Exercise instructions
Please repeat only the stretch of records running from the first line through the line that contains "juillet 2021 (413, 981)".

Top of Recorded data

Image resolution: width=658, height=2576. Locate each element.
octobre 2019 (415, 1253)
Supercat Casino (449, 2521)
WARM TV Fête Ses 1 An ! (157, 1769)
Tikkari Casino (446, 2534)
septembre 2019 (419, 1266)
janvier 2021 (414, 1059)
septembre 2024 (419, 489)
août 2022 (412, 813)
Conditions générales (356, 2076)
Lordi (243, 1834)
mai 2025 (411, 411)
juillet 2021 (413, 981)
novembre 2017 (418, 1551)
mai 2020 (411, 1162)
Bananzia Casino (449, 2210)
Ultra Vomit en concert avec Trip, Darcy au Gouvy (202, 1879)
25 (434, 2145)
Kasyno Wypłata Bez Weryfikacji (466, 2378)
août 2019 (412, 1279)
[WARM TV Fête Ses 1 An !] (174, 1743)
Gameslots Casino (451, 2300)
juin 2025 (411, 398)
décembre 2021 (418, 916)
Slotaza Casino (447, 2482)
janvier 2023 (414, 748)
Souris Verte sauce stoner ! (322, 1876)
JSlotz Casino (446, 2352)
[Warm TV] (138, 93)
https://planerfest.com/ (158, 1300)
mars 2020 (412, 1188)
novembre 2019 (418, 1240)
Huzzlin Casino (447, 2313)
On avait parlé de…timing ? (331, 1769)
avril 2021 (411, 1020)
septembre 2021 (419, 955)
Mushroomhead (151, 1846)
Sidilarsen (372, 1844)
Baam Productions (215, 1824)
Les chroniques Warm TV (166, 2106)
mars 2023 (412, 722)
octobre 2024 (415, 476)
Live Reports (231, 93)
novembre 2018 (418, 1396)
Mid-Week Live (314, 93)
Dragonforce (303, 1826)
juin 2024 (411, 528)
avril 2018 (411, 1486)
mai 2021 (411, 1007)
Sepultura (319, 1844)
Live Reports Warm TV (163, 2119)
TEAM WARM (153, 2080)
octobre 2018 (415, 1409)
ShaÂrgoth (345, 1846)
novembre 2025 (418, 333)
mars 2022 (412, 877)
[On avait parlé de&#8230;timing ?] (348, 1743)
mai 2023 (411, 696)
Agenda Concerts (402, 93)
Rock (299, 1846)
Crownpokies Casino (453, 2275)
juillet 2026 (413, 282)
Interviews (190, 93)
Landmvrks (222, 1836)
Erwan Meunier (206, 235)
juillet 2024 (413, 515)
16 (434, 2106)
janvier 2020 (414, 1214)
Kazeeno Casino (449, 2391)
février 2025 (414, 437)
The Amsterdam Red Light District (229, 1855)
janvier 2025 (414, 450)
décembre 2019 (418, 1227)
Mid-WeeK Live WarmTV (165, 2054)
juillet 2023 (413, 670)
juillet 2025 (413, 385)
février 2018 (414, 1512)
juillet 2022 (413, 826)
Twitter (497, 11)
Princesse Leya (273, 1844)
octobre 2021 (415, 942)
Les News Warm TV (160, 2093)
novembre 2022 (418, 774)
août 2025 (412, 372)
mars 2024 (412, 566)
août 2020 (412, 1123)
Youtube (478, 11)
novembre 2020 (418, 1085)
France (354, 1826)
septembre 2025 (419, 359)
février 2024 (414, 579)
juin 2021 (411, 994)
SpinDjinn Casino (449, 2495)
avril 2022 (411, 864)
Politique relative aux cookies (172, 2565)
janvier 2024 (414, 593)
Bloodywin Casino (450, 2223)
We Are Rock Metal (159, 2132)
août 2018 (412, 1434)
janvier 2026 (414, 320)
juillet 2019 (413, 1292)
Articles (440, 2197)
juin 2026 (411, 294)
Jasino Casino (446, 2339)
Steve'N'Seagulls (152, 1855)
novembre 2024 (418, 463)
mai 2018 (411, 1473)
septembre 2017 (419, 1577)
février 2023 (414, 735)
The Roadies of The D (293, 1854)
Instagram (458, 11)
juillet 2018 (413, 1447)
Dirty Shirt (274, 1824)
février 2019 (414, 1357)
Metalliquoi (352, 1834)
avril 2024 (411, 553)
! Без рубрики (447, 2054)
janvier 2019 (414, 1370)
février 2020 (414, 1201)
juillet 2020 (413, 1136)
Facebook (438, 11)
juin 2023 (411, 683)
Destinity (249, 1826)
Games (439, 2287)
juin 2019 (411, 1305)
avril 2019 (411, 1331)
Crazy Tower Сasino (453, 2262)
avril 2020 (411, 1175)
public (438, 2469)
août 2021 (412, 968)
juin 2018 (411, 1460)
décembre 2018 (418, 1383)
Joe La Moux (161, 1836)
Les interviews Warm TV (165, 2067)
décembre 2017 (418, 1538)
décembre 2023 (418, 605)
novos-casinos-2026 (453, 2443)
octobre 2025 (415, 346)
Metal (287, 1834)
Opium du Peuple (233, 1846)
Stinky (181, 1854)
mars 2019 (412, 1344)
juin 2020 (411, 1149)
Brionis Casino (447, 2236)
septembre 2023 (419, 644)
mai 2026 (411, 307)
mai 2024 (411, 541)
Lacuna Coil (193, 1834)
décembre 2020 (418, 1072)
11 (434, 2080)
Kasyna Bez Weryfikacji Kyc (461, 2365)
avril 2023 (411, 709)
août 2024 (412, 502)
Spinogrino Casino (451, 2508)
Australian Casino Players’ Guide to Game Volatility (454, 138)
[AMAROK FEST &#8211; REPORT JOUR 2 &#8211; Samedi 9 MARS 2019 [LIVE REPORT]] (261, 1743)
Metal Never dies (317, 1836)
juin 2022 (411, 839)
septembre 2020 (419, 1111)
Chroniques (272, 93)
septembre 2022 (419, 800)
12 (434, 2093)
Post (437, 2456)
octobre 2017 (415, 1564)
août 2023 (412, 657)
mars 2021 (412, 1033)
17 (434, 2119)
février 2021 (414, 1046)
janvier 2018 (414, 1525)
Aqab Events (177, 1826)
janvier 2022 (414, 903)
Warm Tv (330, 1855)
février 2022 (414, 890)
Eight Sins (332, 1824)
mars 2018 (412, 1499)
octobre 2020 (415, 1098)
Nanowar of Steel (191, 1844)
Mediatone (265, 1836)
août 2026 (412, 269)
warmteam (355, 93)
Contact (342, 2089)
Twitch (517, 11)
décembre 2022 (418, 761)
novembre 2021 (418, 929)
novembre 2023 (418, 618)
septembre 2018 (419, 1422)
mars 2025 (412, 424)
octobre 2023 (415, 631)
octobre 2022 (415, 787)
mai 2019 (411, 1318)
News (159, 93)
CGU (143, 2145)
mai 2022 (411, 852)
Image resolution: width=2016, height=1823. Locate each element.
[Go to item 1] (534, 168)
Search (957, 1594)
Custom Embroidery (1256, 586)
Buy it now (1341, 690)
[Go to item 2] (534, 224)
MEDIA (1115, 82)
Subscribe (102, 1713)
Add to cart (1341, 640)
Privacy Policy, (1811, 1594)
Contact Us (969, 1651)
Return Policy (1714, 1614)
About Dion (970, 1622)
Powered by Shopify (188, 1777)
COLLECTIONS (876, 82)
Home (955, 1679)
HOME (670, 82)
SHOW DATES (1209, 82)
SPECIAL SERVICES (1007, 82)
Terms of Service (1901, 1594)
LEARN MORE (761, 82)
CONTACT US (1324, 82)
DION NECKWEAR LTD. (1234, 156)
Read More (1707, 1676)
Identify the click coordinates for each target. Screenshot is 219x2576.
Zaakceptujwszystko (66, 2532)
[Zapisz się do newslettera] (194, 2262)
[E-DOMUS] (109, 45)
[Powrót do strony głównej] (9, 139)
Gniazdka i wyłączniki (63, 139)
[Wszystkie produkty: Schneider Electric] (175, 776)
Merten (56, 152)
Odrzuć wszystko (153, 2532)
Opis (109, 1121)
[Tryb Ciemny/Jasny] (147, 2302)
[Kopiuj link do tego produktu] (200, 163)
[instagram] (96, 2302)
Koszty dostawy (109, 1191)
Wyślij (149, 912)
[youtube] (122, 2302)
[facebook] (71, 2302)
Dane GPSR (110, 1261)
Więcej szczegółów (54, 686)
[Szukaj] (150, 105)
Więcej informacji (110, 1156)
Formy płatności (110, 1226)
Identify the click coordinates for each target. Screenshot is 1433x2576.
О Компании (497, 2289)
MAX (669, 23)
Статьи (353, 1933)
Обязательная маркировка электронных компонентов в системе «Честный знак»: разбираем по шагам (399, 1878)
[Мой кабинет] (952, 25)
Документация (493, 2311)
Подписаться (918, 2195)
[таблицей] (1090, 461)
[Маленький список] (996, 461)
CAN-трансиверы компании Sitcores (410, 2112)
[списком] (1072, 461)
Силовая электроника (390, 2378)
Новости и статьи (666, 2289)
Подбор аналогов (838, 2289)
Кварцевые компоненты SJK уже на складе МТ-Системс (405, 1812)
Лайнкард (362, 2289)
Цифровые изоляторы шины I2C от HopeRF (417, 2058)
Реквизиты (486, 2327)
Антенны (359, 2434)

Bottom of Recorded data

Task result
Image resolution: width=658, height=2576. Locate each element.
octobre 2019 (415, 1253)
Supercat Casino (449, 2521)
WARM TV Fête Ses 1 An ! (157, 1769)
Tikkari Casino (446, 2534)
septembre 2019 (419, 1266)
janvier 2021 (414, 1059)
septembre 2024 (419, 489)
août 2022 (412, 813)
Conditions générales (356, 2076)
Lordi (243, 1834)
mai 2025 (411, 411)
juillet 2021 (413, 981)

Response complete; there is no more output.